I too really liked the book. While reading it, I was reminded of the circa-1990 atmosphere around the 20th anniversary of the first Earth Day when I first encountered Limits to Growth, and its sequel Beyond the Limits. About the same time I also read Paul Ehrlich's The Population Bomb which was actually published in 1968 and discussed many of the same "overshoot and collapse" issues as Limits to Growth ... however within a framework of nation-by-nation population, technology, affluence, and impact variables, rather than on an undifferentiated globalized scale (and without computer models, though with mathematical models and heuristics). Ehrlich too was criticized for his "predictions" (were they predictions or thoughtful scenarios for analysis?) and he too published a recap about twenty years later, titled The Population Explosion.

So a question for Fernando: In your interviews and documentary research, did you find any suggestion that the Club of Rome / Forrester / Meadows folks might have expected some of the criticism they received, given the earlier reception of the Ehrlich book and research?

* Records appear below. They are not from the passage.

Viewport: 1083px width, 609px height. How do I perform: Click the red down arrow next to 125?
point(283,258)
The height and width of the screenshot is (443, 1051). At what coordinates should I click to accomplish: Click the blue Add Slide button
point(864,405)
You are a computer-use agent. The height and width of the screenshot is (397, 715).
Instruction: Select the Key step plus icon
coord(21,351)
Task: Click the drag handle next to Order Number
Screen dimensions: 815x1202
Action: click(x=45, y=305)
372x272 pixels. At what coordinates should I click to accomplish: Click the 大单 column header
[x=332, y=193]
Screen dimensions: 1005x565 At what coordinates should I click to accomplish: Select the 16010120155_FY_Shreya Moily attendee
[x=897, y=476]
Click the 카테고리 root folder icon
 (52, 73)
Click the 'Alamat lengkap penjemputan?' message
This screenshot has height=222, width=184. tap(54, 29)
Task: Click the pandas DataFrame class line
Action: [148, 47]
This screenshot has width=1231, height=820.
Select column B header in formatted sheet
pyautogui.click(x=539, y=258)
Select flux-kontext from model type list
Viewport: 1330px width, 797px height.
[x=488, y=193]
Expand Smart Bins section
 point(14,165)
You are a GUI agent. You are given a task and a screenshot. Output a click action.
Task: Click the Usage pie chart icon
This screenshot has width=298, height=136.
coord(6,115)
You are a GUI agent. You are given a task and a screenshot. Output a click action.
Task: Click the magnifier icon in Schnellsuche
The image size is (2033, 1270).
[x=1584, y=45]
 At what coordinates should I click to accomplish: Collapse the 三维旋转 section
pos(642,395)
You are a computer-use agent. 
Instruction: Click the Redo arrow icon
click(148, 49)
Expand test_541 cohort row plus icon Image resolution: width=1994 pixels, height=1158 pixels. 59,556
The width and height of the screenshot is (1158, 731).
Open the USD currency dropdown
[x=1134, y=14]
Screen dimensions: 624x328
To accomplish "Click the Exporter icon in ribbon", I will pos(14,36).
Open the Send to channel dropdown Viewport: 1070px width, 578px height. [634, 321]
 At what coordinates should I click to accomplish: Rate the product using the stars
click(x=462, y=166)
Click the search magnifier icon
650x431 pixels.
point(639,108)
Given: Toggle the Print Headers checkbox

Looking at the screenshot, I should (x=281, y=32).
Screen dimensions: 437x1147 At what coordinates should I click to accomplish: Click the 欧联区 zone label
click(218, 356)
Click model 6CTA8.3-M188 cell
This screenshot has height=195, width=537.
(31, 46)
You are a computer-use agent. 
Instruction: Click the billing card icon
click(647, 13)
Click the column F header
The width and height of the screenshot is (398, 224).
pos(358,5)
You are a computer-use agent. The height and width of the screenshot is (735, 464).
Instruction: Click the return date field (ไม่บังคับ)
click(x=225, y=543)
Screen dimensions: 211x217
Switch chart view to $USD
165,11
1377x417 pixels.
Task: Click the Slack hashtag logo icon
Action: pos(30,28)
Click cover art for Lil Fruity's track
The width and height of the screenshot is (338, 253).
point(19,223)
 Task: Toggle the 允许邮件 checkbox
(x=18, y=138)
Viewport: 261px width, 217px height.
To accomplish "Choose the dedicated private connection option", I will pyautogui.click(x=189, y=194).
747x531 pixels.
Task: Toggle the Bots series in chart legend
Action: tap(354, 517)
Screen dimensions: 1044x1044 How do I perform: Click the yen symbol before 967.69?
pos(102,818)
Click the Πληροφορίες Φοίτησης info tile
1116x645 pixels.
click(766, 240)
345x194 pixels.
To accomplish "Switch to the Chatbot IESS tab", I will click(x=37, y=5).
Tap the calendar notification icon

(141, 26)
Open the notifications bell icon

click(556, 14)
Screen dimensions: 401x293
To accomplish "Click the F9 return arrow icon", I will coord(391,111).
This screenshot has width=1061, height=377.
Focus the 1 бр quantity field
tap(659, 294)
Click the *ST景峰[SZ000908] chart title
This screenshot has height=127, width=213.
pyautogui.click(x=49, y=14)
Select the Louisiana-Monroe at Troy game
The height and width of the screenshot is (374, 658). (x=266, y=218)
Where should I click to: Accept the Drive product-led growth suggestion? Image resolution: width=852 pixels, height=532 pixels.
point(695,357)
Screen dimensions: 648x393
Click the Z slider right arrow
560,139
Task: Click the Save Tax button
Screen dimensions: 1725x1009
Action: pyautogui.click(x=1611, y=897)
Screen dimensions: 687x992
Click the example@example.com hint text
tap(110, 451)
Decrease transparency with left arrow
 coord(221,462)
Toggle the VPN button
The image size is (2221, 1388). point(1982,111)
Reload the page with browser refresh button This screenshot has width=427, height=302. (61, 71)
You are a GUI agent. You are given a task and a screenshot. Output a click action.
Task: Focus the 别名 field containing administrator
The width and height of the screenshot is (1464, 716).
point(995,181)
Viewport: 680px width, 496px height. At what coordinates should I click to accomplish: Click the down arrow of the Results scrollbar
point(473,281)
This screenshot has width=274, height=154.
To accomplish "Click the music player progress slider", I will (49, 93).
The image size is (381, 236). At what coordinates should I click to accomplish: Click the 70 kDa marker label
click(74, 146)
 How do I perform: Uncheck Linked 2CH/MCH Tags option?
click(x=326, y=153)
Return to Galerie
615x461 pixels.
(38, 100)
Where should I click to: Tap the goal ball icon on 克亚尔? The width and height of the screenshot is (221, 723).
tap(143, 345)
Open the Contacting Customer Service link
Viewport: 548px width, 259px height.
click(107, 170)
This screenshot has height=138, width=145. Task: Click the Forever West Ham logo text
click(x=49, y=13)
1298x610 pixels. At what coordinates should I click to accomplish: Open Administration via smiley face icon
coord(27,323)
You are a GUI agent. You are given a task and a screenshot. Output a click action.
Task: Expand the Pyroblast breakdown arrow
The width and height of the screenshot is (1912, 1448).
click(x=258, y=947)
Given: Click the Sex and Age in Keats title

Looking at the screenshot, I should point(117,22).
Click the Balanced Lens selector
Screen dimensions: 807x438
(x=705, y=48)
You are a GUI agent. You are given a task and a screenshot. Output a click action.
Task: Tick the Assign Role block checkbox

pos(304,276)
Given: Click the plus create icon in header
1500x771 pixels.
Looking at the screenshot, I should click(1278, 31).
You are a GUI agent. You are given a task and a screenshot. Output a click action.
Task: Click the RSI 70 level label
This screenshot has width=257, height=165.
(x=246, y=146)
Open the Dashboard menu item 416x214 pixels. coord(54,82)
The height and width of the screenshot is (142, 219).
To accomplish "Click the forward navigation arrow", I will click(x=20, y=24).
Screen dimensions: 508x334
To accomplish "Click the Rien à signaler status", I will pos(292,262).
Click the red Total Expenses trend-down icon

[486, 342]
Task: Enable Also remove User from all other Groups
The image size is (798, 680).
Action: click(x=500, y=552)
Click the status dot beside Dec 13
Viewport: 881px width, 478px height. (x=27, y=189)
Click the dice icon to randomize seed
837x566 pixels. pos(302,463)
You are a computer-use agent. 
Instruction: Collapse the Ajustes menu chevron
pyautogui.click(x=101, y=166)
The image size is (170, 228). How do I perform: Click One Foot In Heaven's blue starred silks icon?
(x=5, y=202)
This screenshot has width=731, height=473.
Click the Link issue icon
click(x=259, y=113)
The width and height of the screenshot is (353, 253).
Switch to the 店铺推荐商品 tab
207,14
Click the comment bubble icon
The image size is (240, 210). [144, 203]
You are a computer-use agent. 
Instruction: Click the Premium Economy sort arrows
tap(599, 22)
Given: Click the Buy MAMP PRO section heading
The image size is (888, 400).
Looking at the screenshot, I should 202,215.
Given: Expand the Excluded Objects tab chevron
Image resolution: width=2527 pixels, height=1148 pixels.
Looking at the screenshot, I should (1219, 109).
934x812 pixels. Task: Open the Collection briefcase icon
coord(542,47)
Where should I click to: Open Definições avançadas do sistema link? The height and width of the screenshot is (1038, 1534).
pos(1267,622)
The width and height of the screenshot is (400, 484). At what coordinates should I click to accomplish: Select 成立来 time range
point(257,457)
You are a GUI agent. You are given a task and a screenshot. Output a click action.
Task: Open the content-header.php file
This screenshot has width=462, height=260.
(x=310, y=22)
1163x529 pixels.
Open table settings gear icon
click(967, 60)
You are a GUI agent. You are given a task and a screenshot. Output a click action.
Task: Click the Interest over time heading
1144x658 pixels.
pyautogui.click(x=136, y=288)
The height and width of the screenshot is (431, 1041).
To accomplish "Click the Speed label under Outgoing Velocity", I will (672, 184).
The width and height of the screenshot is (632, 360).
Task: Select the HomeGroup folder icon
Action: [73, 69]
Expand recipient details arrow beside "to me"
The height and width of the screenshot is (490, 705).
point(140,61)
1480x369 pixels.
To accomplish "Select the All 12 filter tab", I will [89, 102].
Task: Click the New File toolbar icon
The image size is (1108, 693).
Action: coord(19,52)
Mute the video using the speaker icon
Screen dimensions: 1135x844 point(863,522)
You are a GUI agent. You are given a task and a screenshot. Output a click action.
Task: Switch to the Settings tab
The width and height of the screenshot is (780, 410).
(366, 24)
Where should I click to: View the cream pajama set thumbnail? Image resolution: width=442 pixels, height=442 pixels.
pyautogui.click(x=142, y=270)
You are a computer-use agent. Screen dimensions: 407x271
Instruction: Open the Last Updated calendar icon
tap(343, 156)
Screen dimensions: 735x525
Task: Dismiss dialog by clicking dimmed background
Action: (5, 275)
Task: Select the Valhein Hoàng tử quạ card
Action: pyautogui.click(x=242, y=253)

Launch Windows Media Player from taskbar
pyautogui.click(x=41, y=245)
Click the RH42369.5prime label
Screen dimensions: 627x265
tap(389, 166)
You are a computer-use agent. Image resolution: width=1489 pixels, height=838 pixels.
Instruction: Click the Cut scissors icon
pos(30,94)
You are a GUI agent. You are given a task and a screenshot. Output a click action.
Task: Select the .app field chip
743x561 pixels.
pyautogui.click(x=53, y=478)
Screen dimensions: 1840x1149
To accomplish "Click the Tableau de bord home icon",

And a question for us all to ponder: The book argues well that behind our current practices of and understandings of globalization lurk the entwined conception and technology of population, resource, energy, and environmental management on a global scale, which are enabled by new digital computer based processing, monitoring, and communication technology. But even today, many of the critics of global environmental action (say, to reduce and mitigate the effects of global warming) invoke another kind of globalization "planetary management" discourse, that of free markets and military interventions (in the name of "security" rather than "sustainability"), which seem to also have arisen in the early 1970s, when political and economic actors faced the beginning of the end of US manufacturing dominance (auto industry), US military effectiveness (Vietnam), and cheap fossil fuel energy (OPEC). To put it really simplistically, today does the dream of "planentary management" mean something broader and more contested? Does it belong to the right or the left? To the progressive or the conservative? Or does it somehow complicate and transcend these rough categories?

1 comment:

Fernando Elichirigoity said...

The Club of Rome and the Limits to Growth people did expect some controversy but were taken aback by the vehemence and depth of the criticism. Of particular concern to them were criticisms within academia about their methods and their data gathering. There is a flurry of correspondence, increasingly testy, between members of the LtoG project and William Nordhaus, then a young economist at Yale who took them to task for the lack of data. Nordhaus became a figure around whom critics of “Limits” outside academia rallied. Perhaps, somewhat ironically, Nordhaus is now a big environmental economist.

The “Limits” team members saw themselves as scientists and thus tended to argue more within academia than outside it but because the huge impact of the book they found themselves often arguing in the media. They produced a more “academic” book titled “Dynamics of Growth in a Finite World” where they tried to address the scientific criticisms. Needless to say that book sold very few copies. Fred Buttel, a very distinguished rural sociologist at Wisconsin who recently passed on, was also a critic, especially of the “systems” thinking aspect of Limits.

There were critics from the political left as well, centered at Sussex University. Their concerns were about the way in which “systems thinking” erased the political and social issues that they saw as the cause of poverty in the developing world.

Perhaps most surprising for the Club of Rome people was the withering critique from the corporate establishment, represented by the Wall Street Journal, who saw them as wanting to destroy free enterprise. Given that the CoR was largely a group of male corporate figures this came as something of a surprise as well.